▶ [DATA FOR THE TASK]

# # # #

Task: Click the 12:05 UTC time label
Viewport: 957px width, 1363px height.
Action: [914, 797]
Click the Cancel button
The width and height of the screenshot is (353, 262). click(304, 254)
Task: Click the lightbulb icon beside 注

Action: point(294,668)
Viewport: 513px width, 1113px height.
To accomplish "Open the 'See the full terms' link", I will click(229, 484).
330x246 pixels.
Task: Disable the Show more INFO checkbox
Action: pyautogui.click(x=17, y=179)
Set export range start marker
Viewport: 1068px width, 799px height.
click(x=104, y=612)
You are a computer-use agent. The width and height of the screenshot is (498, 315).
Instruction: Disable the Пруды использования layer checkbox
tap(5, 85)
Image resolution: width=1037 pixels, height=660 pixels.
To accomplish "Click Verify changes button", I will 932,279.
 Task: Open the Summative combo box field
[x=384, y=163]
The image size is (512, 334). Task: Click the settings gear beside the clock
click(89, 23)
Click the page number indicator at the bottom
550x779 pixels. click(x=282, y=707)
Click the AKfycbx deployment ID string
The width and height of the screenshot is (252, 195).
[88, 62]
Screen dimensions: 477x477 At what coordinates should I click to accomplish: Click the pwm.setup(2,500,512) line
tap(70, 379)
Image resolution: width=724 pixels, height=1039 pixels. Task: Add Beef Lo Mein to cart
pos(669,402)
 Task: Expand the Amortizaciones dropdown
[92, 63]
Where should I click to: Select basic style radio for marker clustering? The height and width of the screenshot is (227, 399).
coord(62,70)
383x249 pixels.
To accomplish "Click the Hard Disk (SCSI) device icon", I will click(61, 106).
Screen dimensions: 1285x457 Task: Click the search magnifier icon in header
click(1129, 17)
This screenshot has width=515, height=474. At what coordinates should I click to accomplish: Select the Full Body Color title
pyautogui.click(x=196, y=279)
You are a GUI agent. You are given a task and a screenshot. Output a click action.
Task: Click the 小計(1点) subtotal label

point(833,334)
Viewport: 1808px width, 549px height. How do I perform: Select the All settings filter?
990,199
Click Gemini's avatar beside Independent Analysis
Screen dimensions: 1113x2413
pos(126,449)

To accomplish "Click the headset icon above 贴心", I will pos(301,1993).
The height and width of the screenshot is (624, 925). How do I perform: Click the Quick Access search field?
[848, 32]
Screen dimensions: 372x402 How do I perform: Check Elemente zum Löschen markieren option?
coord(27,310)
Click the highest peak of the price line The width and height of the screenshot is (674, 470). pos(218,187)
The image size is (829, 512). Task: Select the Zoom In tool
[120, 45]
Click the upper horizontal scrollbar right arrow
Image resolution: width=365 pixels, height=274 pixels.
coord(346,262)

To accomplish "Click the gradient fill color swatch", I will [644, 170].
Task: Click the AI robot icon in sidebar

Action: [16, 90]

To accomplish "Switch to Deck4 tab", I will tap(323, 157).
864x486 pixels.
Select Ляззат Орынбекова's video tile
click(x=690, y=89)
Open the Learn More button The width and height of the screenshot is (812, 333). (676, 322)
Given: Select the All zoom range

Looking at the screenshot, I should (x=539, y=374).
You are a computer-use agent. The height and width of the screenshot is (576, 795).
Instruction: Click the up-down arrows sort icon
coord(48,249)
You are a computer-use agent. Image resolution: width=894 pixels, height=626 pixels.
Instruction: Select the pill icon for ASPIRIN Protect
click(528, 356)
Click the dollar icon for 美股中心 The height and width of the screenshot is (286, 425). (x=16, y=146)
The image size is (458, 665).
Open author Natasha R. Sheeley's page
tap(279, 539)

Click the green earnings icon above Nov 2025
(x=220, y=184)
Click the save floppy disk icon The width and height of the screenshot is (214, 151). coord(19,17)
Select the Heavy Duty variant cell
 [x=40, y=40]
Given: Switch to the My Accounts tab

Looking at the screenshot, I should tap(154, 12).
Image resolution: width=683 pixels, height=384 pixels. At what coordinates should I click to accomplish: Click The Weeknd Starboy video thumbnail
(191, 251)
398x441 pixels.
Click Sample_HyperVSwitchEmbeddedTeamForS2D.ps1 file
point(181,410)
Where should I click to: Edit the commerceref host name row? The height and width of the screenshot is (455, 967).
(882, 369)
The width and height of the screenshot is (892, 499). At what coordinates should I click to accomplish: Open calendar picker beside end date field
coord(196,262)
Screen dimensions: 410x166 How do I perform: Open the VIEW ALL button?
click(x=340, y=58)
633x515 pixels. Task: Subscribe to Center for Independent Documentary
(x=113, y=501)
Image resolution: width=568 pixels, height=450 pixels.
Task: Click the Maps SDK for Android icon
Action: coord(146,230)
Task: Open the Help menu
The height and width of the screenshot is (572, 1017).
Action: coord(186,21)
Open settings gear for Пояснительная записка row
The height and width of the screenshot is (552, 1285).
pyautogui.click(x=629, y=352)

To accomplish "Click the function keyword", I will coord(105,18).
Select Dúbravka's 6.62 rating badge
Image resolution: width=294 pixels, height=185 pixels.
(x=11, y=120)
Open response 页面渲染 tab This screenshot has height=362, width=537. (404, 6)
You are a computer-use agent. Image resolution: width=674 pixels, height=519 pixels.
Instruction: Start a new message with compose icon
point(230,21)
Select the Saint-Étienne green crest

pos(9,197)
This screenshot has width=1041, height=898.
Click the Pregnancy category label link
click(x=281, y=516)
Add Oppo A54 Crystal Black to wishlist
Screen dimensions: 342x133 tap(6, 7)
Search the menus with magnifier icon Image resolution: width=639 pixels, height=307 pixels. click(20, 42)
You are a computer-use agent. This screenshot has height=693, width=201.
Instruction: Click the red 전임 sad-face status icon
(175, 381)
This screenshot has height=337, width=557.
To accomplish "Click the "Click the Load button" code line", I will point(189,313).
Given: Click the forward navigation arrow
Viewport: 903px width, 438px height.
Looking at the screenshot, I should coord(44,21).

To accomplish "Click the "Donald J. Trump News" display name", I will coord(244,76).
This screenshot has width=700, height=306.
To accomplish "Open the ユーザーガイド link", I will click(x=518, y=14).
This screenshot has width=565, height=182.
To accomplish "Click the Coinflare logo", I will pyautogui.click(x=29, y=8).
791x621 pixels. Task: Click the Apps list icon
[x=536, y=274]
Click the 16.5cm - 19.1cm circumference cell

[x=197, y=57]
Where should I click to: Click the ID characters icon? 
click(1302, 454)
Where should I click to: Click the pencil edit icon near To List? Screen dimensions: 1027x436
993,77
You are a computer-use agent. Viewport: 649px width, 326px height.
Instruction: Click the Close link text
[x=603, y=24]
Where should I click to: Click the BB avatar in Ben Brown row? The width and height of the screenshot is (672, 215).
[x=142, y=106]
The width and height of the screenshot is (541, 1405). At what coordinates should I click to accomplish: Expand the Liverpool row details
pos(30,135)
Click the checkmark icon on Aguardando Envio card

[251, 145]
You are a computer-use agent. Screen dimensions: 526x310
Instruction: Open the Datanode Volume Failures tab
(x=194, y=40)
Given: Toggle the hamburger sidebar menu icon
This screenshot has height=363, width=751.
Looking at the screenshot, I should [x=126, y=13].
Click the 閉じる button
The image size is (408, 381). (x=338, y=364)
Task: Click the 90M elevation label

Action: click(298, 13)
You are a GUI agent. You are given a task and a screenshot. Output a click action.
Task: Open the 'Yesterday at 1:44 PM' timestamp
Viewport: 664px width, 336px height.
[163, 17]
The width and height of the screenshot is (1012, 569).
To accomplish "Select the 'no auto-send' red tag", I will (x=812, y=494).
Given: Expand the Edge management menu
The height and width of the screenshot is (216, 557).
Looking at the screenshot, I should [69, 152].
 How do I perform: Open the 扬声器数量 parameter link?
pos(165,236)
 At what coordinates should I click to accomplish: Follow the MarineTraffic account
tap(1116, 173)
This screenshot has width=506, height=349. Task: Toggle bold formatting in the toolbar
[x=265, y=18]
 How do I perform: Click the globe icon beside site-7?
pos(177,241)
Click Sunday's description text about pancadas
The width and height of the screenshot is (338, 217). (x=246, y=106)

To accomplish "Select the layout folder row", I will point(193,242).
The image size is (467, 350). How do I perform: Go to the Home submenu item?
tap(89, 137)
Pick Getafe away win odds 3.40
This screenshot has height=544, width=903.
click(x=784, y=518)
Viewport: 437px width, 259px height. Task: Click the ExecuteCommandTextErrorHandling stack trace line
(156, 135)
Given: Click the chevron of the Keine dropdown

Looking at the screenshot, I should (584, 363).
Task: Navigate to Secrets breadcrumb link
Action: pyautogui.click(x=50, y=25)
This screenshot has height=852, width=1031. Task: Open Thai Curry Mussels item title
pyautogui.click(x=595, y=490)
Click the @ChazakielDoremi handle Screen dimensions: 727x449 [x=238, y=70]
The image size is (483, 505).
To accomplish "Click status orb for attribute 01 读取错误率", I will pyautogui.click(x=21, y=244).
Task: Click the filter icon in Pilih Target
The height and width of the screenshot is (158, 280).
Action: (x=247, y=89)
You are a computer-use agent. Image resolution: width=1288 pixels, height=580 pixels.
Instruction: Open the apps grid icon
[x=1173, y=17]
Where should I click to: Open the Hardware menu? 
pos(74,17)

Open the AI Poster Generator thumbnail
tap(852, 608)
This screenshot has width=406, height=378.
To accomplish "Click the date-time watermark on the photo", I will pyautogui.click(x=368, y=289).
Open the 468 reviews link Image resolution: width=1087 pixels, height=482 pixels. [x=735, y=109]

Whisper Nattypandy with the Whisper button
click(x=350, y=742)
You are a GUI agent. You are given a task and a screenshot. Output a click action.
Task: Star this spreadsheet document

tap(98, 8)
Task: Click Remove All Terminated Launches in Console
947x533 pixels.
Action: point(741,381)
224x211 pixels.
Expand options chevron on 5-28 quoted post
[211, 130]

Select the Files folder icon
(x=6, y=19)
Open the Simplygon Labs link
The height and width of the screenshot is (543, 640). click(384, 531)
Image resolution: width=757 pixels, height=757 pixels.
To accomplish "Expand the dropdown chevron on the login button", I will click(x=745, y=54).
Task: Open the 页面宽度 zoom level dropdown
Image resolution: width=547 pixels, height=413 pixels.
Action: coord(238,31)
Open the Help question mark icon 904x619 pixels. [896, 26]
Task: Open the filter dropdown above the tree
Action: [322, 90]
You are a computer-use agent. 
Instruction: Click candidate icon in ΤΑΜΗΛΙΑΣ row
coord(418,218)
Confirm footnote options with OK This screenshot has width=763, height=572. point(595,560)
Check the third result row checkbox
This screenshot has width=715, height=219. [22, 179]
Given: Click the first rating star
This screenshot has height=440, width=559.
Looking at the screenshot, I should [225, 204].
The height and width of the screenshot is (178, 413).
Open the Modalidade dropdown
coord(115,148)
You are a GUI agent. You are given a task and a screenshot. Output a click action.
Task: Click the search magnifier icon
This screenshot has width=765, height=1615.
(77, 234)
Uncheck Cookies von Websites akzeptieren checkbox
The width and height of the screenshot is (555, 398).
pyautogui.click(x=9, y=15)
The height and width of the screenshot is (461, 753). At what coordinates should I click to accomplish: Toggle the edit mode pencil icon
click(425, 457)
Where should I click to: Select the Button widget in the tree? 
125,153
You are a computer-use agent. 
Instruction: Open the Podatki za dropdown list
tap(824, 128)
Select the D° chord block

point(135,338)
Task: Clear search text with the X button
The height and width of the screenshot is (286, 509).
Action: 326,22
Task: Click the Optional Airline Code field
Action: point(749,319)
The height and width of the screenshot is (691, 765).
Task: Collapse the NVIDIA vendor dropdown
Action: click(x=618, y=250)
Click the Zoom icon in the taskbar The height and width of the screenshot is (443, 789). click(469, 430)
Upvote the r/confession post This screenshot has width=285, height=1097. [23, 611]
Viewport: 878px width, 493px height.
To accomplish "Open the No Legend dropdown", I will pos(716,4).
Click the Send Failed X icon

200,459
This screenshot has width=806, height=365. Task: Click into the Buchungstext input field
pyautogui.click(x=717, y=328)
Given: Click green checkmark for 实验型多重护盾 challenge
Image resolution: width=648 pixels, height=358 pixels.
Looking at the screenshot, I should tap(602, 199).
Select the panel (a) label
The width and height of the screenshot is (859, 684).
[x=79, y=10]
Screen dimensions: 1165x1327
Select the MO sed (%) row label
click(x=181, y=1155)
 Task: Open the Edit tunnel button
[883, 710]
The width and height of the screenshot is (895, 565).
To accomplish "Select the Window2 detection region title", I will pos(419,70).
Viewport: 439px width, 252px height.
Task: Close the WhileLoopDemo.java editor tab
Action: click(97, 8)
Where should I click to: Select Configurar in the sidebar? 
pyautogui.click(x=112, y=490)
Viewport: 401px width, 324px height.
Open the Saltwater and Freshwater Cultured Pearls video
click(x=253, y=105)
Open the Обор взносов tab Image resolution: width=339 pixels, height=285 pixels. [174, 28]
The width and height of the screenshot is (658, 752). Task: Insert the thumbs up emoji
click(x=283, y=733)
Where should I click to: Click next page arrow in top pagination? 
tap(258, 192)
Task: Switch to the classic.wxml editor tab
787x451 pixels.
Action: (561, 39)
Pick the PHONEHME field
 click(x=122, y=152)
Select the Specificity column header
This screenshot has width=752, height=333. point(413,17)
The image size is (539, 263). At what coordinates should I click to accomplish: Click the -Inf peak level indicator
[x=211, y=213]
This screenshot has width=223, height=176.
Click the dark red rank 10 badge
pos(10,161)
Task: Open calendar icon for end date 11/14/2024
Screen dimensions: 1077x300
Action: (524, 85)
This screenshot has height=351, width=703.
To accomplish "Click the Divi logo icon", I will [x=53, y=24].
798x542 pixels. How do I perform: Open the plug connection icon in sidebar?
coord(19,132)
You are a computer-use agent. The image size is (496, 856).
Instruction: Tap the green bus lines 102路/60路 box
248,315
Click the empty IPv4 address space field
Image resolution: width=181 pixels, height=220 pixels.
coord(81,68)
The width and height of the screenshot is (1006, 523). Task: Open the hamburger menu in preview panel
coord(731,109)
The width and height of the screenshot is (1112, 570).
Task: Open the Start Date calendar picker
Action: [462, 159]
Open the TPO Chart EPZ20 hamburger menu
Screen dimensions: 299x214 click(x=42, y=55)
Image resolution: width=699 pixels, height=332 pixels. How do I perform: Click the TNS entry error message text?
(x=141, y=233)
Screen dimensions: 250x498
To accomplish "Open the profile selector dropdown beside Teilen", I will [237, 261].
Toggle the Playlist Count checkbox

# # # #

▶ [WHAT THE EXERCISE ASKS]
Read the listing above, then copy every line that includes the string "computer".

▶ [YOUR RESPONSE]
You are a computer-use agent. The width and height of the screenshot is (498, 315).
You are a computer-use agent. The height and width of the screenshot is (576, 795).
You are a computer-use agent. Image resolution: width=894 pixels, height=626 pixels.
You are a computer-use agent. Image resolution: width=674 pixels, height=519 pixels.
You are a computer-use agent. This screenshot has height=693, width=201.
You are a computer-use agent. Viewport: 649px width, 326px height.
You are a computer-use agent. Screen dimensions: 526x310
You are a computer-use agent. Image resolution: width=1288 pixels, height=580 pixels.
You are a computer-use agent. 
You are a computer-use agent. 
You are a computer-use agent. The image size is (496, 856).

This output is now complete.